Dental caries and cavities contribute to a variety of health problems. In terms of oral health, unhealthy mouth bacteria can lead to periodontal disease, gingivitis, tooth loss, mouth sores and a buildup of plaque, according to Colgate. Throughout the rest of the body, poor dental health is associated with respiratory infections, diabetes and dementia.

So, what did the authors propose to make cavities history? They give four directives, co-created by international representatives from across the global dental community, for leaders to start tackling the problem around the world. The recommendations are:

  • Population and health professional education and behavior must drive change around primary prevention of non-communicable diseases.
  • It is critical to tackle sugar and other major risk factors for non-communicable diseases.
  • There needs to be integrated primary and secondary caries prevention throughout life.
  • We need systemic surveillance data to monitor actions and progress.

Education, prevention and surveillance are important aspects of the recommendations. Specifically, the authors mention that lower sugar consumption and improved overall nutrition would be beneficial, not only for oral health but for whole-body wellness. 
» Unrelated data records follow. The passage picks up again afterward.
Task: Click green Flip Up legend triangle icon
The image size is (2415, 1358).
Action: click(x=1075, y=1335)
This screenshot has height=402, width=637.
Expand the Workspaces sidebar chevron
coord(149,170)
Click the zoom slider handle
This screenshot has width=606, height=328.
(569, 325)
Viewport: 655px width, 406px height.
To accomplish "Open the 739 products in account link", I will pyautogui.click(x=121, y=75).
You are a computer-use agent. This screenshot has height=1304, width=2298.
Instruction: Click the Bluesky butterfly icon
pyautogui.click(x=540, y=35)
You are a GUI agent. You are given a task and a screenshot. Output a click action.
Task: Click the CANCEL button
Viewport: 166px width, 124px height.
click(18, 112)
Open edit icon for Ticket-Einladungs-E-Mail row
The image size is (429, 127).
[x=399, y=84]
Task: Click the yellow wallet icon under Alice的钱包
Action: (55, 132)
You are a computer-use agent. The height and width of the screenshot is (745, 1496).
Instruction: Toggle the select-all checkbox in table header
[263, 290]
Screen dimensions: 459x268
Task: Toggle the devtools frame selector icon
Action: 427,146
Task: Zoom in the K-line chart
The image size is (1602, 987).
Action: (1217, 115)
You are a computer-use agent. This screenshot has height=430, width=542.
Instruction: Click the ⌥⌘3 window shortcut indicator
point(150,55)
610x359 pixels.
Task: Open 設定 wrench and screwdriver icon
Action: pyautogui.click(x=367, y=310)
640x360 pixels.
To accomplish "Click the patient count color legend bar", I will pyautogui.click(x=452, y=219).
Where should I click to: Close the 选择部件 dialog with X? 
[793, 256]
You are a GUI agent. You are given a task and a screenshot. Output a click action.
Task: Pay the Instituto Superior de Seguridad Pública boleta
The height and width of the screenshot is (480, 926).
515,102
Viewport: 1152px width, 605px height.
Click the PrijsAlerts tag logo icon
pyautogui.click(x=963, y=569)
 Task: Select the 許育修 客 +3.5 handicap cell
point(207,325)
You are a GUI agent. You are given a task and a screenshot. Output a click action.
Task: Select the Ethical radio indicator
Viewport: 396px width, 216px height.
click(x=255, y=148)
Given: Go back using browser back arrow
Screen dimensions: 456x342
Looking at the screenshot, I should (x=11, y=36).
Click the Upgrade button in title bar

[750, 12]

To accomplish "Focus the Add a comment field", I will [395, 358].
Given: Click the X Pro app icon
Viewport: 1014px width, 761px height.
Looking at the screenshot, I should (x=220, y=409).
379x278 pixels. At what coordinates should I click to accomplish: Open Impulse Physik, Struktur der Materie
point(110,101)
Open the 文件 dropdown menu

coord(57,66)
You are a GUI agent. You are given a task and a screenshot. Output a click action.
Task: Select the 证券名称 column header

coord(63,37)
The directives also encourage the integration of caries and cavity prevention with the prevention of other non-communicable diseases, rather than approaching oral health as a separate effort. But first, Pitts and Maybe note that the global dentist community must ensure “recognition of the severity of the issue at hand.”

Once policymakers recognize the importance of caries prevention, a cavity-free future will become much more possible — perhaps even likely. 

“The authors strongly believe that if a concerted, global effort is made, dental caries can be stopped in its tracks,” Pitts and Mayne write. “We call upon policymakers to consider these recommendations so that we might feasibly create a future free from cavities.”